Friday, November 22, 2013

Managing Passwords

In a previous post, I gave some guidelines for creating good passwords (ie relatively long and random, and unique for at least sensitive accounts, if not all accounts).

So, how do you go about creating good passwords? and how do you manage them?

Well I can share one trick for creating them, though I don't use it. On trick is to use a phrase, line from a song, or quote, as your reference, and pick letters from it. An example. Say you are a big fan of Bon Jovi, so you pick the phrase "Whoa, we're halfway there whoa, livin' on a prayer". You could select first and last letter of each word, which would give you "WawehyteWal'onapr" as a password. That is 17 characters long, with a mix of upper and lower case letters, and since it had the word livin' in it, I also have the good fortune to be able to include a symbol. I could also easily add a number to the begining or end, by counting the number of words, or maybe the number of letters int he last word (WawehyteWal'onapr6). That is long, random, and fairly easy to remember... So long as you don't have too many different passwords.

I have over three hundred passwords. each one unique. I have a fairly untrustworthy memory also. So I don't use that technique.

I use a program to store my passwords in an encrypted database, and I let it generate random passwords for each account for me.

I have used two different password managers, and I like both of them. On is Password Agent, a closed-source Application by Moon Software. It is $25 for a single user license.

The other is KeepPass Password Safe.KeePass is open-source and free (Note there is a donation link. If you find the software useful. please consider donating. It is a good program, and people have invested considerable time to make it so).

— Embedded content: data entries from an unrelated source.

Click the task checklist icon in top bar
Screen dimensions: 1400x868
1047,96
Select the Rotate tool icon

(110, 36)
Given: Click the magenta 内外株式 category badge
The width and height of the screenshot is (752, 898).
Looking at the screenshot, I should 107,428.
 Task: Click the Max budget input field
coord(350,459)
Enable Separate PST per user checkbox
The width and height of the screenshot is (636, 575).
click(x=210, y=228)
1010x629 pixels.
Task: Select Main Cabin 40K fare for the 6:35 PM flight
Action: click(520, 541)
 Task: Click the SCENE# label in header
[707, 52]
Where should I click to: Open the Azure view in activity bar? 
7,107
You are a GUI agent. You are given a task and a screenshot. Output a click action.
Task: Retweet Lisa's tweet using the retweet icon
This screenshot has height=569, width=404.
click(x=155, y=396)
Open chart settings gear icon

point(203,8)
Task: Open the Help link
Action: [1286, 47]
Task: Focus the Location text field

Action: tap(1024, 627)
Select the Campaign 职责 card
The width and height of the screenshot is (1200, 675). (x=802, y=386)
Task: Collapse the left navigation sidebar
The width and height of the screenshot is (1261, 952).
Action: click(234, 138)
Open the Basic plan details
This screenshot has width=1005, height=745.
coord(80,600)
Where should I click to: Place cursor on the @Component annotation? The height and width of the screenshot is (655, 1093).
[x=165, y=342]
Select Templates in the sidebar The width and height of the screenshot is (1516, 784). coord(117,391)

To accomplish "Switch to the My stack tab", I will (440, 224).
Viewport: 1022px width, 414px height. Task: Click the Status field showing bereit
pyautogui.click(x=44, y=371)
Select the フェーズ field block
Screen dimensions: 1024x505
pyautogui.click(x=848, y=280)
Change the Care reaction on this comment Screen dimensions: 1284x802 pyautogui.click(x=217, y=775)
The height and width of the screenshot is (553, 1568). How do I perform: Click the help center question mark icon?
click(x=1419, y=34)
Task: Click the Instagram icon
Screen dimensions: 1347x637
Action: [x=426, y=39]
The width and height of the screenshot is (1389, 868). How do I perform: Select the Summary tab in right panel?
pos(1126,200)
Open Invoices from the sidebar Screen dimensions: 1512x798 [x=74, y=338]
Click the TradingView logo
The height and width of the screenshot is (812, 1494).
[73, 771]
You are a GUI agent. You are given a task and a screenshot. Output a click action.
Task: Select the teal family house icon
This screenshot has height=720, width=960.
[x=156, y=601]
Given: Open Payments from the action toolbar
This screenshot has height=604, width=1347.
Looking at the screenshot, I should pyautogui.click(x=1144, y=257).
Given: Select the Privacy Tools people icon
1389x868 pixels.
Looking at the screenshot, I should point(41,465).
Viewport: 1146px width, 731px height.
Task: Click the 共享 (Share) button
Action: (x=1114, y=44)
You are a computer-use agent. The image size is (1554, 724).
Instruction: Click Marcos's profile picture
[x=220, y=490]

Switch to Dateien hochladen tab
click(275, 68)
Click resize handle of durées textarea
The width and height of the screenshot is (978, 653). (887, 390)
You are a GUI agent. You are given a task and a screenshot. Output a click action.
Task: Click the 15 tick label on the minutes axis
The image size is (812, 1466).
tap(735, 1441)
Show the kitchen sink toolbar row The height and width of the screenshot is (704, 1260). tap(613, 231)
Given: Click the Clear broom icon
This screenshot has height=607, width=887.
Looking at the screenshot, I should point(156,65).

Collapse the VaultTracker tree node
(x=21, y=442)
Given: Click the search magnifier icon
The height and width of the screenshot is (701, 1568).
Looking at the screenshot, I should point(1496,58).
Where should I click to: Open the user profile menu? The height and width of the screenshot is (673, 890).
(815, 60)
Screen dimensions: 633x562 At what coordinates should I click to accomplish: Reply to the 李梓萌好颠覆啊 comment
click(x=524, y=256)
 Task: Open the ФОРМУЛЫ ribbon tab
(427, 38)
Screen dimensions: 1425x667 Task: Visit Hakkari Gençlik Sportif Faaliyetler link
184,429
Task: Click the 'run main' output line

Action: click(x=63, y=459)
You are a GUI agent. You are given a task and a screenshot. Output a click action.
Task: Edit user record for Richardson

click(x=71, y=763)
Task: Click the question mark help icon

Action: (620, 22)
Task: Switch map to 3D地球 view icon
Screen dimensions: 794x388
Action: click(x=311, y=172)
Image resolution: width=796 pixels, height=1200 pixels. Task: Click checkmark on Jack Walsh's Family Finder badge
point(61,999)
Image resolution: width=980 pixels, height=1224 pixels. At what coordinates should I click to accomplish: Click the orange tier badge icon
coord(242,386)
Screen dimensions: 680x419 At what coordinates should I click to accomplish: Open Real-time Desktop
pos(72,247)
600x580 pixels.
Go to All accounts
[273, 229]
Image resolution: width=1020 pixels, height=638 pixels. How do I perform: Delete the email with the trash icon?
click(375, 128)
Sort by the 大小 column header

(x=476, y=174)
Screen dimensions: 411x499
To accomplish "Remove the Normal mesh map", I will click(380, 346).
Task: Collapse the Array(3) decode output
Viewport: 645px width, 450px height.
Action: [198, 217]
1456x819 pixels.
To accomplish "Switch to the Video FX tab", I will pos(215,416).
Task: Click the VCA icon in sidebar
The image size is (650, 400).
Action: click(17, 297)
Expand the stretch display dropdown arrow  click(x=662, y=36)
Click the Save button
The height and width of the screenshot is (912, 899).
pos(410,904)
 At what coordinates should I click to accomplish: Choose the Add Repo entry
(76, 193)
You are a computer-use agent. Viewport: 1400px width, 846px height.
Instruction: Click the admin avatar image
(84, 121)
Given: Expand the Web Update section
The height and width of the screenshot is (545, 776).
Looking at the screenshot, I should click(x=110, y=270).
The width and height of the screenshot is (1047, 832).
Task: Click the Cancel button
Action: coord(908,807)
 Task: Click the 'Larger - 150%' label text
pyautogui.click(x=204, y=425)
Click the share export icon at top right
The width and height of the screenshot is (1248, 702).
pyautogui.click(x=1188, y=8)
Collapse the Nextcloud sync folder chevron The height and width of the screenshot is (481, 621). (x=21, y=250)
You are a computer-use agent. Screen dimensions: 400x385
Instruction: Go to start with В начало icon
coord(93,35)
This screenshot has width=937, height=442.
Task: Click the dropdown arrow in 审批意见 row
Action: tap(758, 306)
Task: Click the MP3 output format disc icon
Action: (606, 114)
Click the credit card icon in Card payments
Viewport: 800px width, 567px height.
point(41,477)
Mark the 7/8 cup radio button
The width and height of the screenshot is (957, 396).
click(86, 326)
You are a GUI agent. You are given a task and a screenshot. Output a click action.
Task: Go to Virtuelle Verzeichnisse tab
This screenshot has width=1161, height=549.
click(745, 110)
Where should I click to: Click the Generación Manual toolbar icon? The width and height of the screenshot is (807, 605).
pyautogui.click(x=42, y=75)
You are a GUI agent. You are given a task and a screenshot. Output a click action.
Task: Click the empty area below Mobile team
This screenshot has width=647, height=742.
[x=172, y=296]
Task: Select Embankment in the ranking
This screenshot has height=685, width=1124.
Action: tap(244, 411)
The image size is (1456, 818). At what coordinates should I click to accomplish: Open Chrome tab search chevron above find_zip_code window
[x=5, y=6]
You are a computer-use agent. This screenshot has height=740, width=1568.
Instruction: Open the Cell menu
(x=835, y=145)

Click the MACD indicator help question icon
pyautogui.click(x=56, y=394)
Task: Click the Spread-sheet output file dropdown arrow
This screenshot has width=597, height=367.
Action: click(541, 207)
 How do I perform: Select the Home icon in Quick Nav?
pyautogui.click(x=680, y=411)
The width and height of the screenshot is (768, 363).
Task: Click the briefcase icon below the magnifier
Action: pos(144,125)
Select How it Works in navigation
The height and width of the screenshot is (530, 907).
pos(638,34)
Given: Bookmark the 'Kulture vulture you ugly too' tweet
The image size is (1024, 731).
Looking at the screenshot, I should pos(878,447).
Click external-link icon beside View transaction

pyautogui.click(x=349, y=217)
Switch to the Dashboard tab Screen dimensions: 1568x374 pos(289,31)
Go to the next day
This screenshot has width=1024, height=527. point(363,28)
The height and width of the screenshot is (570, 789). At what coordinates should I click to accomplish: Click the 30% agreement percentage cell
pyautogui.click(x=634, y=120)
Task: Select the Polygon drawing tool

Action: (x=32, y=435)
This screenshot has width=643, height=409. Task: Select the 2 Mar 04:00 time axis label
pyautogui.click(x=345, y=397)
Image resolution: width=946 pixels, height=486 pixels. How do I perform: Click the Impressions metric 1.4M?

I was going to link a howto for keepass, but so far, I am not satisfied with any that I have seen.
This youtube video is pretty good other than:

  • I would recommend going to (the original source) to download it, rather than cnet (a third party repository). 
  • For the master password, His example password shows a good quality password. It is imoprtant that this password be hard to guess. This is the password that grants access to all your passwords. Another possibility is to use a phrase, instead of a password (like "I am a really big fan of tom8to spam sandwiches."). Whatever you use here, you MUST REMEMBER IT! If you forget this password, you have lost access to all your passwords!!!
  • As a matter of protecting your data, you must make sure you have a good backup of your password file. You can also print the password database, place the printout in a sealed envelope and store it in a fireproof safe. 

  • One other point he misses- in additon to the executable installer, there is also a zip file, which allows you to place the program on a thumbdrive that you can carry around with you, and use on any computer (make sure you have a copy of your password file on the thumb drive. There are also versions for iphone, android phones...

This video is another good one, that catches a few of the things the previous one misses, though he makes a few mistakes as well. Between the two, you should get a good idea how it works.

But both of these videos fail to actually show you what to do after you enter the username and password.

The short version, if you have populated the username and password fields, and the url, the easy way to use it, is to:

  • select the entry you wish to use and press ctrl+u to autolaunch the URL in your default web browser
  • make sure the cursor is in the username field on the web page
  • press ctrl+alt+k to return to keepass
  • press ctrl+u to have keepass transmit the username and password to the page.

Hopefully that is enough to get you started. Maybe if there is interest, I will put together a more complete tutorial.